**Work item**:
Scan the following material for the string "computer" and copy each line in which it appears.

**Data provided**:
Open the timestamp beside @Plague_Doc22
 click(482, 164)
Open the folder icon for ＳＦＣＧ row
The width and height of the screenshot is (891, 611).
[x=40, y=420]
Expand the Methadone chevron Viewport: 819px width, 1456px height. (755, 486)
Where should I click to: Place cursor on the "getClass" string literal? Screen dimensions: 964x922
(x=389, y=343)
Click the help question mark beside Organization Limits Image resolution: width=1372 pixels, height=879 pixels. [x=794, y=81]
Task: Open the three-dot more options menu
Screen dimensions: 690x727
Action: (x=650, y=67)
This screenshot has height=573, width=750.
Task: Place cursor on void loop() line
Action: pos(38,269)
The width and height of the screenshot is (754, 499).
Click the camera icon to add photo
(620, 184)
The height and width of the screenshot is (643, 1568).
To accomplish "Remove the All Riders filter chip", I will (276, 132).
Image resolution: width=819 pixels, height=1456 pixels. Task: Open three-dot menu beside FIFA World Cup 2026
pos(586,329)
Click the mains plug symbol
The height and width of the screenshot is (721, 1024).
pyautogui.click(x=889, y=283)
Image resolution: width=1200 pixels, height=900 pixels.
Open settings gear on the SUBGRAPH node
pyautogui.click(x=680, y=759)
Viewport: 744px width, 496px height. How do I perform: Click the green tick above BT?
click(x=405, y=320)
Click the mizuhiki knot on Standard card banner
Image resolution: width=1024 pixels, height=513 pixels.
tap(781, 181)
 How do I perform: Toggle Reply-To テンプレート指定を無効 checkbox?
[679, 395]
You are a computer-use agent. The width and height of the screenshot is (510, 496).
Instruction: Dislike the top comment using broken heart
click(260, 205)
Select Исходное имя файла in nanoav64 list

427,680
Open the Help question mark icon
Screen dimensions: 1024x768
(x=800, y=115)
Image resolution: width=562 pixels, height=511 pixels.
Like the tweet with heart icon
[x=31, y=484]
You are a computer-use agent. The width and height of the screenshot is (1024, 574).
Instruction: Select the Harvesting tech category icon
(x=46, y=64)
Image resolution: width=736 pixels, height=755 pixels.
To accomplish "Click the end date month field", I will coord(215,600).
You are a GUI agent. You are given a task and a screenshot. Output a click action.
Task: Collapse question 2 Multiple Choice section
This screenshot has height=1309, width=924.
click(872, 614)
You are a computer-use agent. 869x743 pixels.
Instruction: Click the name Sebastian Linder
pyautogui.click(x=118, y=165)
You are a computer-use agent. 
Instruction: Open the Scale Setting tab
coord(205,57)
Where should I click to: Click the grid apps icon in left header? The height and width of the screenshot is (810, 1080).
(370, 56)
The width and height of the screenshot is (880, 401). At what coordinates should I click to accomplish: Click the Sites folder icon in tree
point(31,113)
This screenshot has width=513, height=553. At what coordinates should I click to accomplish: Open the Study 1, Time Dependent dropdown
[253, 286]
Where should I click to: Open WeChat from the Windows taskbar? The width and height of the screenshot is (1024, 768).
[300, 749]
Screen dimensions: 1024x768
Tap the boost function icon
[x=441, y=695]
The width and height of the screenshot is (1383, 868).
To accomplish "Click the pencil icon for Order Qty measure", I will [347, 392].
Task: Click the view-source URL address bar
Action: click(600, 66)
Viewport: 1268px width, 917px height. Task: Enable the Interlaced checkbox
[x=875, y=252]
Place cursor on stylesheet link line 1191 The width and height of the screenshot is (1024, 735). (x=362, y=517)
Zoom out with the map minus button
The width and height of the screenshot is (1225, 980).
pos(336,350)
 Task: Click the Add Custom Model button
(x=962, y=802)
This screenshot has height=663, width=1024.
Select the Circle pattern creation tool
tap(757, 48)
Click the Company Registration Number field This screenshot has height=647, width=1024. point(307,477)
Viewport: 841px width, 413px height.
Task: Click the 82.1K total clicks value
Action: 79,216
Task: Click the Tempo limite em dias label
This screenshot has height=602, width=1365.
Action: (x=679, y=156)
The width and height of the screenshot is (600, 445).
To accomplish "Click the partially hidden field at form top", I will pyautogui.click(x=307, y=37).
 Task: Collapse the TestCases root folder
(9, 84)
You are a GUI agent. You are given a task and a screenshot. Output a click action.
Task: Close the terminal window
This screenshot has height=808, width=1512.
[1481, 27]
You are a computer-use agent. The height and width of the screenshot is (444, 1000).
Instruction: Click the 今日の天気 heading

**Written reply**:
You are a computer-use agent. The width and height of the screenshot is (510, 496).
You are a computer-use agent. The width and height of the screenshot is (1024, 574).
You are a computer-use agent. 869x743 pixels.
You are a computer-use agent. 
You are a computer-use agent. The height and width of the screenshot is (444, 1000).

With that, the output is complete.